We last posted on the case here.

The court addressed two issues: Texas's standing to challenge DAPA, and the state's claim that DHS violated the Administrative Procedures Act in failing to use notice-and-comment rulemaking before implementing DAPA.

The court held that Texas had standing, because it'll cost the state some $130 under state law to subsidize each driver license for each DAPA beneficiary. The government argued that Texas could avoid the economic injury by changing its license-fee structure, and that in any event the many economic benefits of the DAPA program would offset the costs for the state.

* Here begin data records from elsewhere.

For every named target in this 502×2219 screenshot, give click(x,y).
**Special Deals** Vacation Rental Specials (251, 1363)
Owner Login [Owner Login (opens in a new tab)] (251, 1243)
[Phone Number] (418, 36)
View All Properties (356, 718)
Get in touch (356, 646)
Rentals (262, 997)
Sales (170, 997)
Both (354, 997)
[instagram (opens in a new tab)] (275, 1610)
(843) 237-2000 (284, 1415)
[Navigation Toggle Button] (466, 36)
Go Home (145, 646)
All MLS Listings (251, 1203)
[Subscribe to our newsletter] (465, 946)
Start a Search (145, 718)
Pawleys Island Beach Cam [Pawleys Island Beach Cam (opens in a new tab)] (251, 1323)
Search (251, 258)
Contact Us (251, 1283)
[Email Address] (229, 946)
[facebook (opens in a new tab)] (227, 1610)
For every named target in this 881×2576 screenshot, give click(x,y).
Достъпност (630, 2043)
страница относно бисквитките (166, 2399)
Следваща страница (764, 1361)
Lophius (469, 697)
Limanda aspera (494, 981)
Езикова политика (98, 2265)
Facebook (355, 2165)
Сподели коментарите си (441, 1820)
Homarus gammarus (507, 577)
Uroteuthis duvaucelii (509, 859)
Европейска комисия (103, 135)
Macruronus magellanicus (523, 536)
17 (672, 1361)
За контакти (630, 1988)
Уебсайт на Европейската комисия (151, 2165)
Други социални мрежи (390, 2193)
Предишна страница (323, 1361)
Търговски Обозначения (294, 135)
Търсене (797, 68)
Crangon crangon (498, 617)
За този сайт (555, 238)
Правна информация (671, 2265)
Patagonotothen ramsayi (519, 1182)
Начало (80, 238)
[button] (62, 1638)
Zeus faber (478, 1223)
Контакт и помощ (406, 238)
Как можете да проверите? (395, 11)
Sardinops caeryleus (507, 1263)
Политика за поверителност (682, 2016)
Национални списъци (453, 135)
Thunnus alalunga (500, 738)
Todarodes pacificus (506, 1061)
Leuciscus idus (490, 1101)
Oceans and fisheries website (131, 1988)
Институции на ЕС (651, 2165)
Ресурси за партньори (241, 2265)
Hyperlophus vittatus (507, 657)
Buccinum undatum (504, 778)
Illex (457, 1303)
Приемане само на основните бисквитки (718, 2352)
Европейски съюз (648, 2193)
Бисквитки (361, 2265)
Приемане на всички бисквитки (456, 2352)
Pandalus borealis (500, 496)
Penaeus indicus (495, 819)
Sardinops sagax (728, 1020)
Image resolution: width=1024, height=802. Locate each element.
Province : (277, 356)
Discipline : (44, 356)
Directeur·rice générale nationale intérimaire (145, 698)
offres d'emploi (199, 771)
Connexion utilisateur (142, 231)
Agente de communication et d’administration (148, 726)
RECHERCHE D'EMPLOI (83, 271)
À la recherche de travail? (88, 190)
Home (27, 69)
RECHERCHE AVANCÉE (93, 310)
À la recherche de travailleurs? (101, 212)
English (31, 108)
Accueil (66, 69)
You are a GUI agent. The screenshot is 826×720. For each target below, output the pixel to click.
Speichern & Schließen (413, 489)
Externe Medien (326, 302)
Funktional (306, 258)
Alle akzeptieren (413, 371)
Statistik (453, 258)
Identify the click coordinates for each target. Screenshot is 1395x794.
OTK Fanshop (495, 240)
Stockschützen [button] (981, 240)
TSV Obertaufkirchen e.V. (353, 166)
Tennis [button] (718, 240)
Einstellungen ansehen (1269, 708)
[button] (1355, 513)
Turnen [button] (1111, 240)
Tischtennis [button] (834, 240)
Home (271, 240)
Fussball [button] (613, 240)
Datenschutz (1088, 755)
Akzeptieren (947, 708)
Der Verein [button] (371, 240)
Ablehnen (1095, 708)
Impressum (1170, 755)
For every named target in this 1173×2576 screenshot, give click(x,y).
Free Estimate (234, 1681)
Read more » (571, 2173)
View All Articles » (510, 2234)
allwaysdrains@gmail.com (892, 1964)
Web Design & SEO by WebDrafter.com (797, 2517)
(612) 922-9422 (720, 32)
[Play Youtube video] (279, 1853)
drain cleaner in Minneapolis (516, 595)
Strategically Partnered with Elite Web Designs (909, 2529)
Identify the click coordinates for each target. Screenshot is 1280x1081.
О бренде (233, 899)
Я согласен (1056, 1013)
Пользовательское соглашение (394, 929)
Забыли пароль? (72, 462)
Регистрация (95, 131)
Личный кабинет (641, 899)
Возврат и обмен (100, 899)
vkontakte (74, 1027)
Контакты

The court rejected the former argument, saying that the "forced choice" itself is an injury:

The flaw in the government's reasoning is that Texas's forced choice between incurring costs and changing its fee structure is itself an injury: A plaintiff suffers an injury even if it can avoid that injury by incurring other costs. And being pressured to change state law constitutes an injury.

The court rejected the latter argument, saying that the economic offsets are of a different type--and that the injury therefore still stands, notwithstanding any economic benefits that the program may bring to the state.

Because the court said that Texas had standing based on its economic harm, it did not rule on Texas's claim that it had standing based on the district court's "abdication theory" (that Texas had standing because the federal government "abdicated" its "responsibility" to enforce the law in an area where it has exclusive authority).

The court said that Texas easily falls within the zone of interests of the INA, because "Congress permits states to deny many benefits to illegal aliens," and "the states seek only to be heard in the formulation of immigration policy before [the government] imposes substantial costs on them." The court also said that the INA doesn't bar judicial review.

The court held that DAPA amounts to "nonenforcement" of the INA, because it is the "affirmative act of conferring 'lawful presence' [quoting Johnson's memo] on a class of unlawfully present aliens." "[T]hat new designation triggers eligibility for federal and state benefits that would not otherwise be available."

On the merits, the court held that DAPA is not a mere policy statement (as the government argued), but rather is a "substantive" rule that requires notice and comment under the APA. According to the court, that's because DAPA doesn't really offer enforcement discretion, and it's more than internal procedural guidance (it's substantive, according to the court).

As to the nationwide injunction, the court only said that anything short of a nationwide ban would result in a "patchwork system" that would detract from the uniformity that Congress sought in the INA.

Judge Higginson dissented. He argued that "Supreme Court and Fifth Circuit caselaw forecloses plaintiffs' arguments challenging in court this internal executive enforcement guideline," and that "DHS is adhering to the law, not derogating from it." He argued that DAPA amounts to discretionary enforcement guidelines that aren't subject to notice-and-comment rulemaking under the APA.